Buteleczka jałowa za 4 zł… NFZ zapłacił za nią 31 razy więcej

Poniżej wykaz cen opakowań zrefundowanych przez Narodowy Fundusz Zdrowia w zestawieniu z ich cenami rynkowymi:


Nazwa opakowania Średnia cena refundacji NFZ Cena rynkowa
Butelka jałowa 132 zł 4,24 zł
Tuba niejałowa 61 zł 31 zł
Pojemnik – tuba jałowa 100/140 ml 137 zł 12 zł
Pojemnik (tuba) 50/ 70 ml jałowy 177 zł 31 zł
Pojemnik (tuba) 50/ 70 ml niejałowy 79 zł 24 zł

– Tylko w ciągu 2 miesięcy 2024 r. na same opakowania do leków recepturowych NFZ przeznaczył ponad 3,2 mln zł. Te środki pozwoliłyby na dwumiesięczną terapię dla 90 pacjentów z rakiem płuca, leczonych innowacyjną terapią przeciwnowotworową – wskazuje NFZ.

Wzrasta popularność substancji poza wykazem

NFZ obserwuje również znaczne zainteresowanie wykorzystywaniem leków nieobjętych dzisiaj limitami finansowania. Wskazane leki to często proste substancje, od lat używane w medycynie i generalnie bardzo tanie, jednak przy sporządzaniu leków recepturowych nagle ich cena szybuje w górę. Na przykład za opakowanie Linomagu (płyn) Narodowy Fundusz Zdrowia płaci 302 zł. Cena rynkowa identycznego preparatu wynosi kilka ponad 17 zł. W efekcie w lutym 2024 r. tylko na Linomag NFZ wydał ponad 102 tys. zł.

  • Czytaj również: Rekordowa refundacja leków recepturowych… Ostatni raz?

Lek recepturowy trzeba traktować, jako świadczenie jednostkowe, wyjątkowe i zindywidualizowane pod kątem stanu klinicznego konkretnego pacjenta.
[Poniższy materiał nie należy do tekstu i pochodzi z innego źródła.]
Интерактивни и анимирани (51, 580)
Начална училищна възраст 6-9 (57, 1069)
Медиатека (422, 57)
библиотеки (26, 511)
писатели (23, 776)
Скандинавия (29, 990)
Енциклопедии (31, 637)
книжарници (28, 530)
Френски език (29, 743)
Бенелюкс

Jego wybór powinien mieć miejsce w sytuacjach, gdzie brakuje leków gotowych, które są odpowiednie w terapii pacjenta – wyjaśniają specjaliści od gospodarki lekami w NFZ.

NFZ zapowiada kontrole aptek

Próby naginania przepisów prawa, czy celowe zawyżanie cen opakowań, aby uzyskać wyższą refundację na lekach recepturowych, zostały już namierzone przez zespoły analityczne i kontrolne NFZ. Będą one podstawą do podejmowania dalszych działań przez Fundusz i inne służby.

Prowadzimy już pierwsze czynności sprawdzające – podkreślają kontrolerzy z NFZ, którzy zajmują się tą sprawą.